Wayfaring Stranger (Holland Family Saga 1)
Page 51
“You will,” he said.
I wondered if he was speaking of the affair he was having with another man’s wife; I wondered if the woman was Linda Gail Pine.
He pushed off from my air mattress and dove to the bottom of the pool, not surfacing for almost two minutes, gasping for air, eyes wide, like a man with an invisible cord strung round his throat. “See? I’m more fish than mammal,” he said. “Don’t get caught up in rules, Holland. Accept the spoils of war. If you don’t, someone else will. Just don’t take a tour of a Saudi jail.”
“You’ve seen one?”
“I keep a short memory about those kinds of things,” he replied. “Hey, the world is a lovely, exotic brothel, in the best possible way, if a fellow wants to have a run at it. Regarding Linda Gail Pine, I know what you were thinking. Forget it. I may be a bastard, but I wouldn’t lie to a man like you, one I respect.”
He began swimming laps, taking long strokes, breathing with his mouth turned to one side, his tanned body slicing through the water. I was twenty-nine. He was about thirty-five. His body was as supple as a teenager’s. In terms of real age, he was a whole generation older than I. He pulled himself up on the side of the pool and sat on the tile, his legs hanging in the water, strands of his coppery hair in his eyes, his profile as handsome and ethereal as a Greek god’s.

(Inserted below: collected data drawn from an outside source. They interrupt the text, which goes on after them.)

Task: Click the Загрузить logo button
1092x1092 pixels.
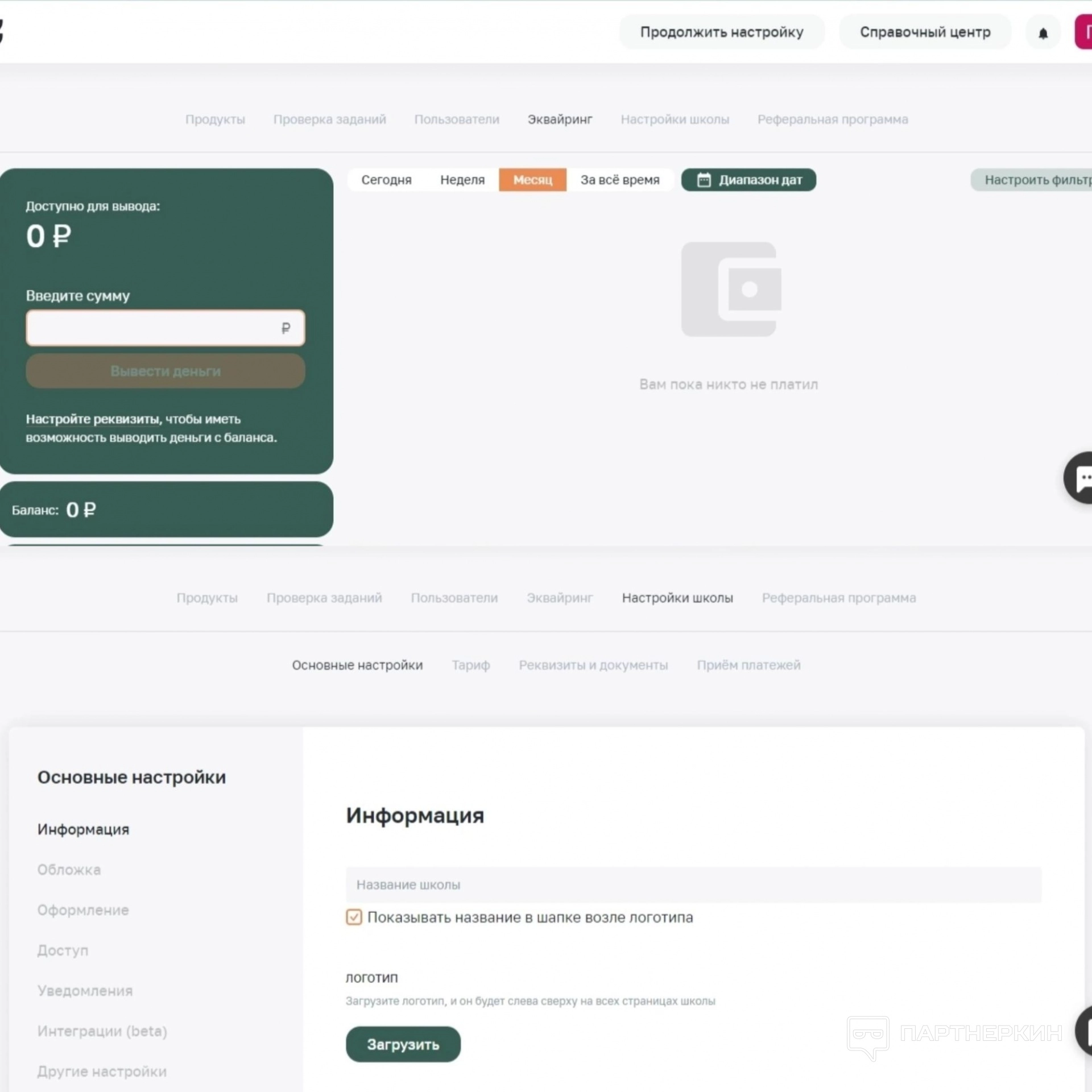Action: [x=403, y=1045]
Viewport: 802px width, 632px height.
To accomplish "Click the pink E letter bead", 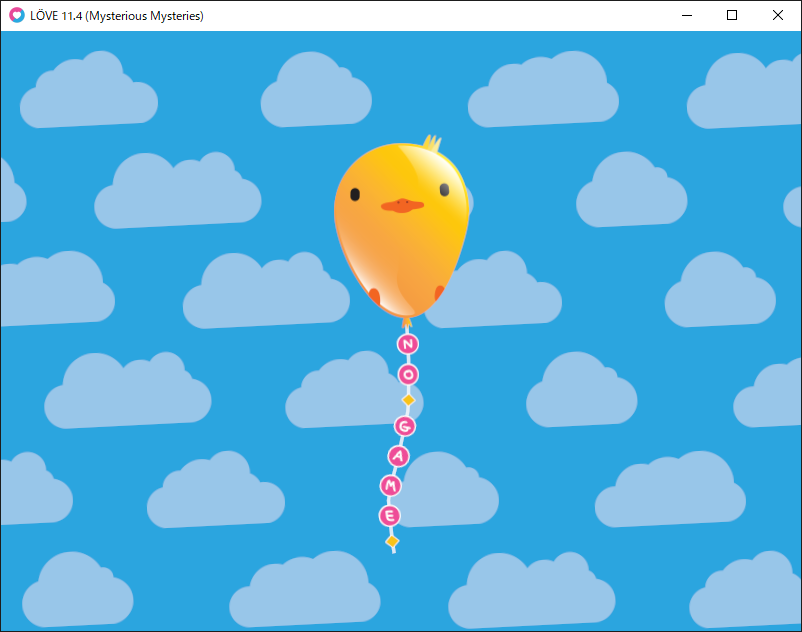I will pyautogui.click(x=390, y=515).
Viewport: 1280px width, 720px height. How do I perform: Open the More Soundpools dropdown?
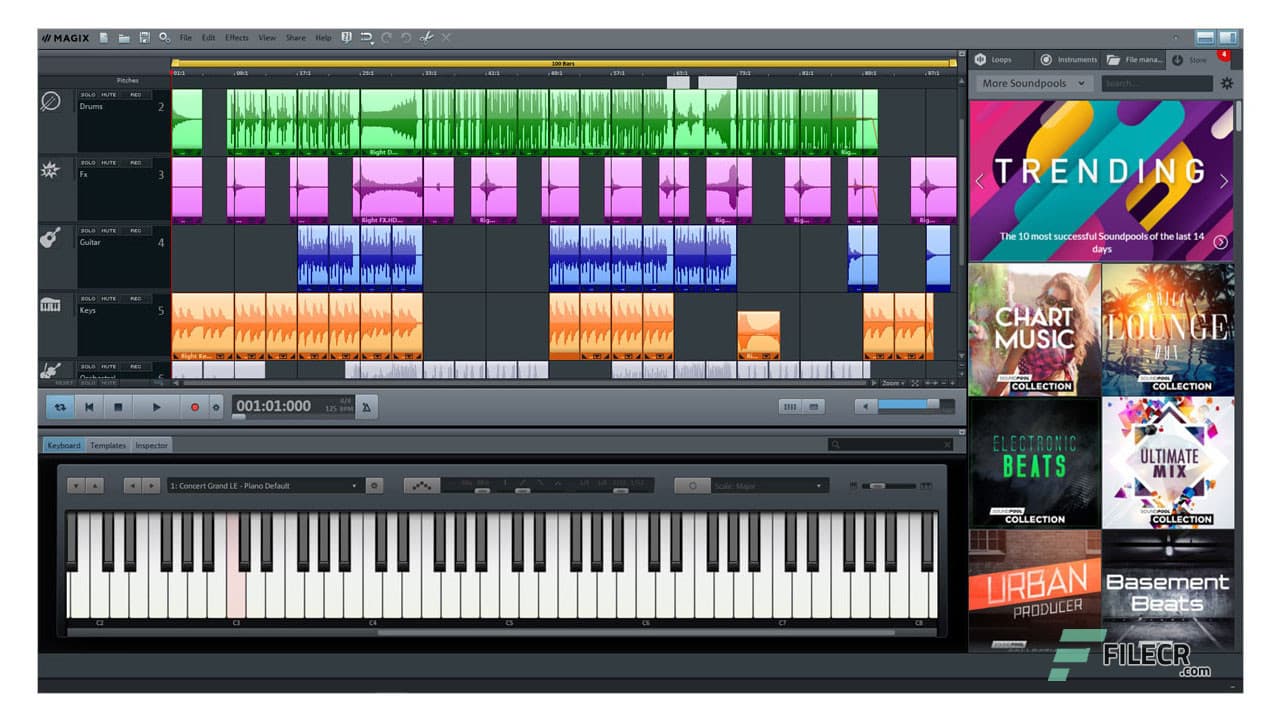pos(1031,83)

“Why are you looking at me like that?” he said.
“I think you may be from an earlier time.”
“Like one of those fellows with a washboard brow flinging a javelin at mammoths?”
“More like a Byronic figure swimming through a wine-dark sea,” I replied.
“What I wouldn’t trade to have your gift for language. I majored in geology. We used to say, ‘Six months ago I couldn’t spell “geologist.” Now I are one.’ You dream about the war much?”
“I dream about the death camp where I found my wife.”
“You’re lucky.”
I got off the air mattress and stood up in the shallows. I pushed the mattress toward the deep end and watched it bump into the concrete drain gutter. “I guess I didn’t understand you.”
“My squadron leader’s kite burned. He was trying to get the canopy open. I saw his face when he went down. He was alive inside the flames. I swear he looked straight at me, like he wanted to tell me something.”
“Tell you what?”
“That he understood. That it wasn’t my fault.”
His eyes never blinked. They were red from chlorine, glistening with moisture.
“I tried to get a guy out of a Sherman that was on fire,” I said. “The plates burned my hands. I gave it up. We didn’t create those events, Roy. They were imposed upon us.”
“That’s the first time you called me by my first name. Know the real reason I want to go into business with you?”
“No, I don’t.”
“You need somebody to save you from yourself. It’s you who’s out of the past. What’s the title of that great French ballad? The Song of Roland? That’s you, Holland. No matter what you say, you hear the horns blowing along the road to Roncevaux.”
The wind gusted across the surface of the pool, wrinkling it like old skin. My blood ran cold. Could Roy Wiseheart see into my soul? Were he and I more alike than I wanted to concede?
Chapter
13
THE NEXT MORNING I drove to Lake Charles and took Rosita with me because I didn’t want her home alone with the likes of Harlan McFey roaming around, perhaps seeking revenge. Before I left the house, I picked up the morning newspaper from the lawn and stuck it in my coat pocket without looking at the front page. Hershel met us at the motel on the south end of town, out by the lake. The air was
cool, the sun buried inside rolling clouds that reminded me of the dust storms in the early 1930s. Waves full of sand and tiny nautical creatures were scudding up on the shoreline, then receding into the water. I thought I could smell gas on the wind from the swamp, a hint of early winter and a drawing down of light from the shingles of the world. Hershel was standing in the porte cochere, staring at the southern horizon, his face as hot as a lightbulb. “I’ve got us a boat. Let’s get out to the rig,” he said. “These guys aren’t listeners.”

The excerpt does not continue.